Com isso, o Consumidor é obrigado a pagar a conta hospitalar e ir buscar seu prejuízo…
E, se o Consumidor não puder pagar a conta hospitalar, sofrerá ação de cobrança pelo nosocômio, não sem antes ter o nome levado a protesto.
Essa a realidade.
E, nós Consumidores e advogados, devemos ficar quietos frente a essa união?
Não.
Existe outra saída.
O ajuizamento da lide competente contra a Operadora para discutir a glosa e contra o nosocômio, para impedir a cobrança.
Essas lides vêm sendo aceitas e obrigarão os Hospitais a repensarem o trato para com o Consumidor e suas uniões comerciais…
A medida atende inclusive o princípio da economia processual pois com isso o Consumidor não precisará pagar a conta hospitalar – objeto de pedido tutelar – e não precisará se defender com Ações de sustação de Protesto e Ordinárias desconstitutivas de títulos.
E, os fundamentos para o ajuizamento da lide inserindo no pólo passivo também o hospital é o próprio CDC, nos artigos que impõem o dever de informação na relação de consumo, que causa desvantagem exagerada ao Consumidor.
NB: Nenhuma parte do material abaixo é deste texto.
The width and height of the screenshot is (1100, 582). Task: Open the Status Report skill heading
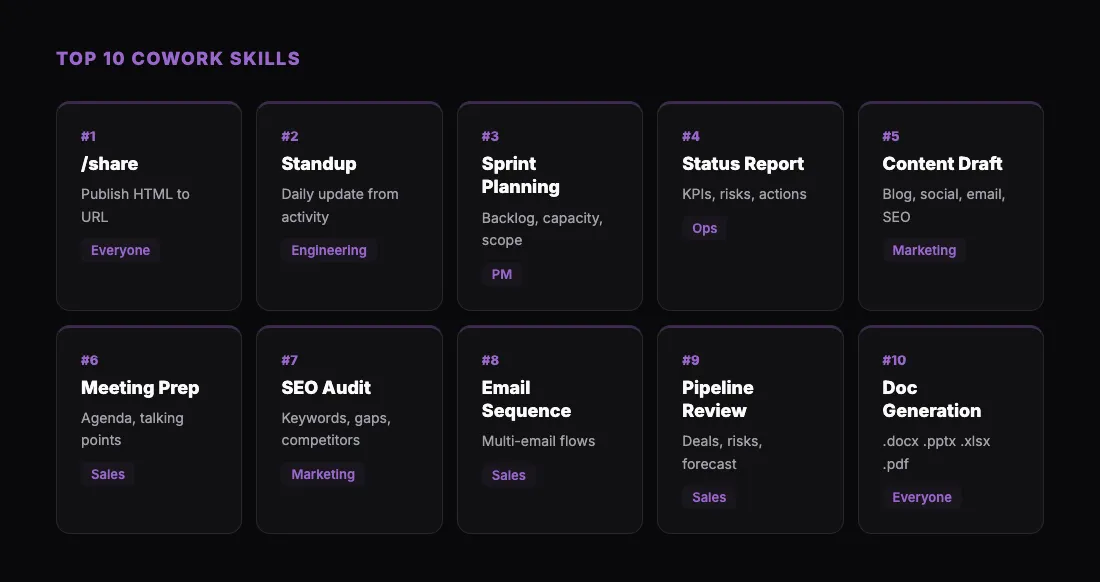(743, 164)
É uma pena que os nosocômios continuem a ignorar o CDC e a nobre classe dos advogados, pois infelizmente sabemos que a área comercial sempre, ou quase sempre, vence a área jurídica das empresas…
Ainda não descobriram o direito preventivo, mas diante da mudança da postura no atendimento do Consumidor, os nosocômios não poderão esperar outra coisa, senão a reação dos seus pacientes.
* Rosana Chiavassa é advogada, especialista na Área de Saúde.